Building Marquis

Every time The Lafayette Company earned a piece of media coverage, someone pasted the link into Slack, then into a spreadsheet. That was the whole system.

The spreadsheet was a log, not a picture. No way to tell if sentiment was shifting, no view across sources they hadn’t found yet, just whatever ended up in a cell.

My wife founded The Lafayette Company in 2015. Eleven years in, she’s built it into a seven-person PR firm in Alexandria. I handle their IT, which means I’m in their Slack and I see how the work flows. One evening I asked her whether automated news collection would be useful.

She said sentiment was the main thing. Not just whether a client got covered, but whether the tone was positive or negative and whether it was moving in a direction they should care about. Beyond that: why were they building reports by hand when a machine could do it. And they were missing coverage from sources that weren’t already landing in Slack.

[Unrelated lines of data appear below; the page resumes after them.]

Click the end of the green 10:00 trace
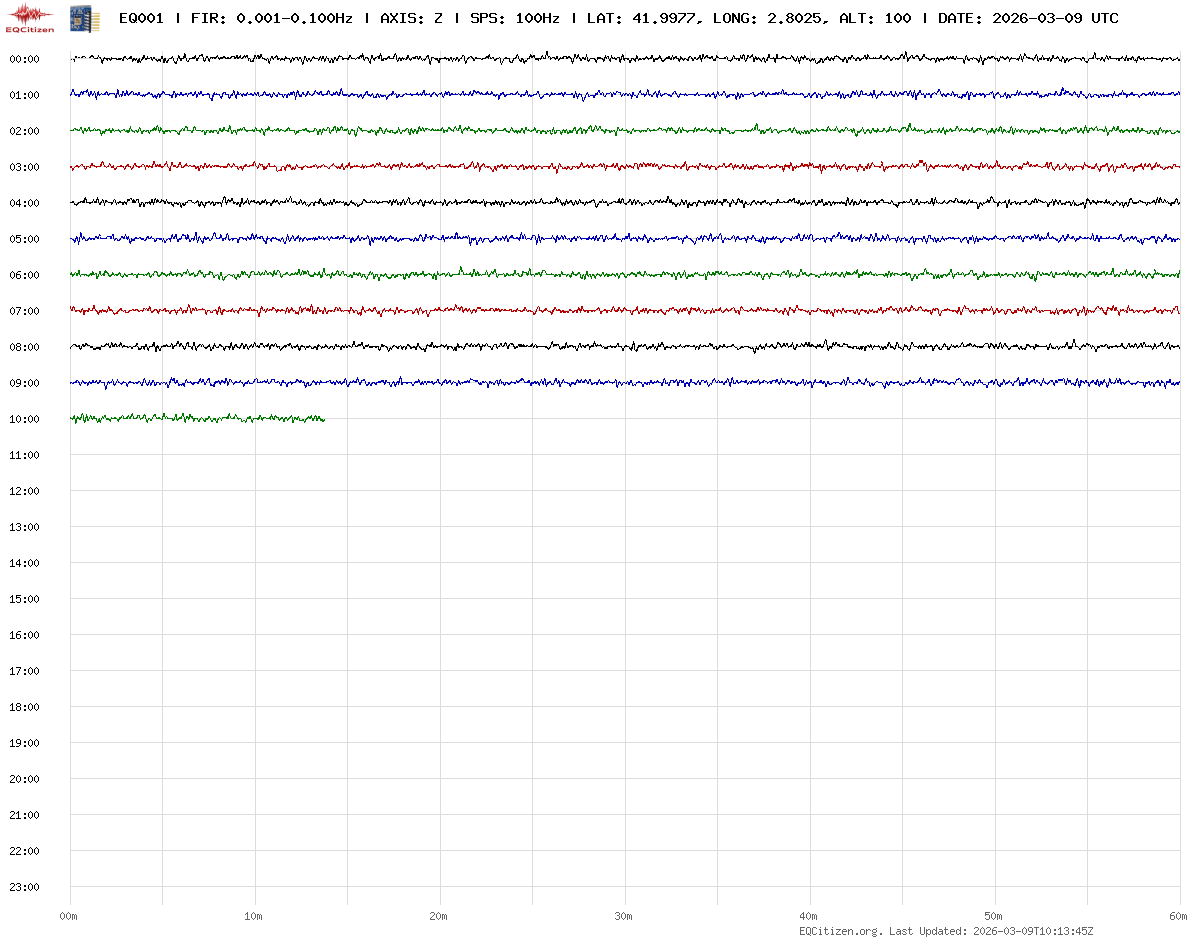The height and width of the screenshot is (940, 1200). click(323, 419)
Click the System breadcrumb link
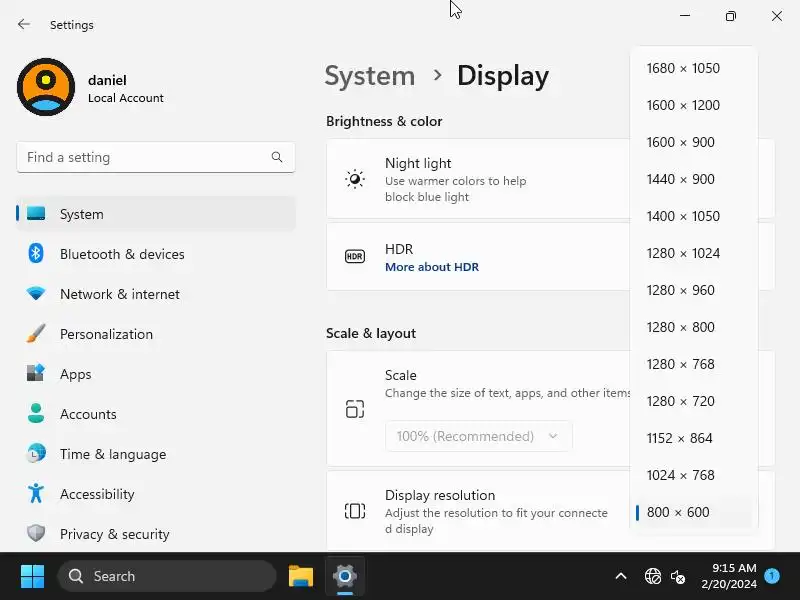This screenshot has height=600, width=800. [370, 76]
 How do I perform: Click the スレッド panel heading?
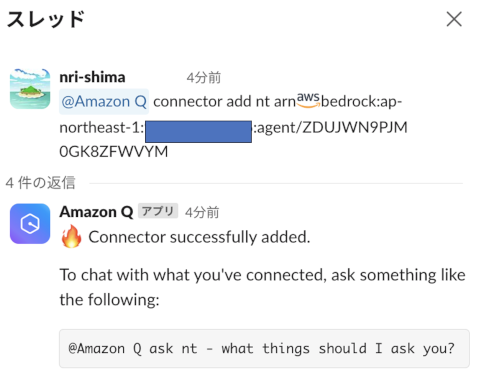(46, 19)
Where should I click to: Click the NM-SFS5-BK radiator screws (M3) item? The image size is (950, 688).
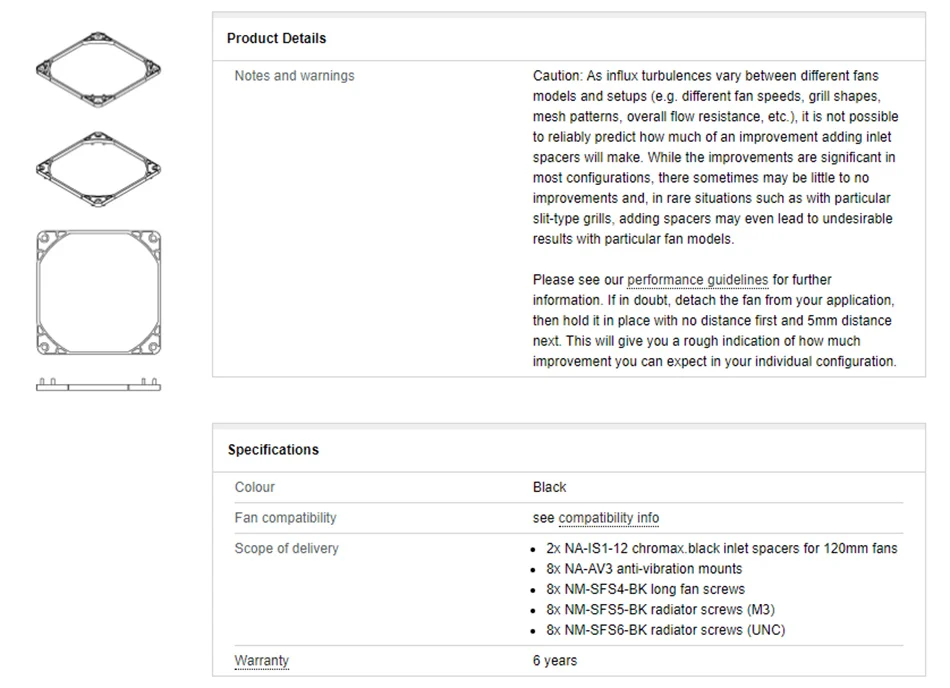[x=660, y=610]
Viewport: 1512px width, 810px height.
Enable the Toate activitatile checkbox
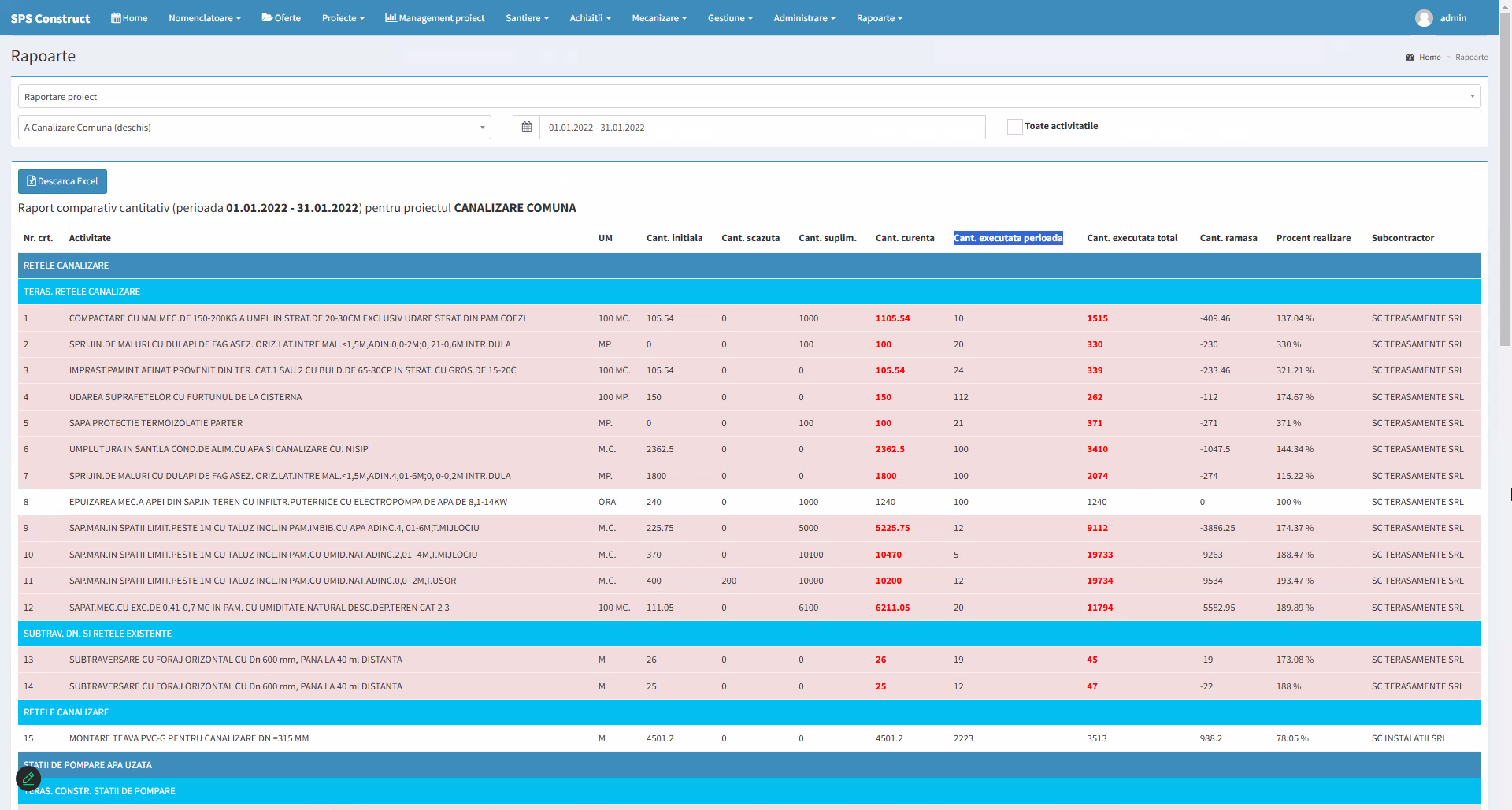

They already had media monitoring software. It found clips and filed them. What it couldn’t do was reason about them: tell you whether sentiment was shifting, build a report, or surface coverage from sources the firm hadn’t found yet. The gap wasn’t tooling. It was analysis.

So I started building.

Marquis collects from news APIs and RSS feeds across more than 150,000 sources via EventRegistry, Google RSS, and GDELT. It runs on a schedule, scores sentiment from the news APIs, calculates earned media value, and stores everything. When a report is due, it builds one and drops it into Slack and cloud storage. The analysts don’t go looking for it. It shows up.

Marquis workflow: Collect → Analyze → Deliver

The main interface is Claude. Analysts tell Claude which clients to monitor, what topics to track, how often to run. A Claude plugin handles the setup. When they want to understand what’s happening with a client’s coverage, they ask. Claude fetches the data and talks about it. You can ask why sentiment dropped in a particular week, or how the last month compares to the quarter before, and you get an answer instead of a chart.

There’s a web interface too. It does much less than you might assume.

I built the whole thing in about two months of evenings and weekends, most of it written on my phone. If that sounds implausible, I wrote about how the setup works.

The pilot ran last week. The first automated report came back in a few minutes. The same report would have taken several hours to assemble by hand. The main open issue is cold start latency on low-traffic endpoints. As of this week, the firm is running on it.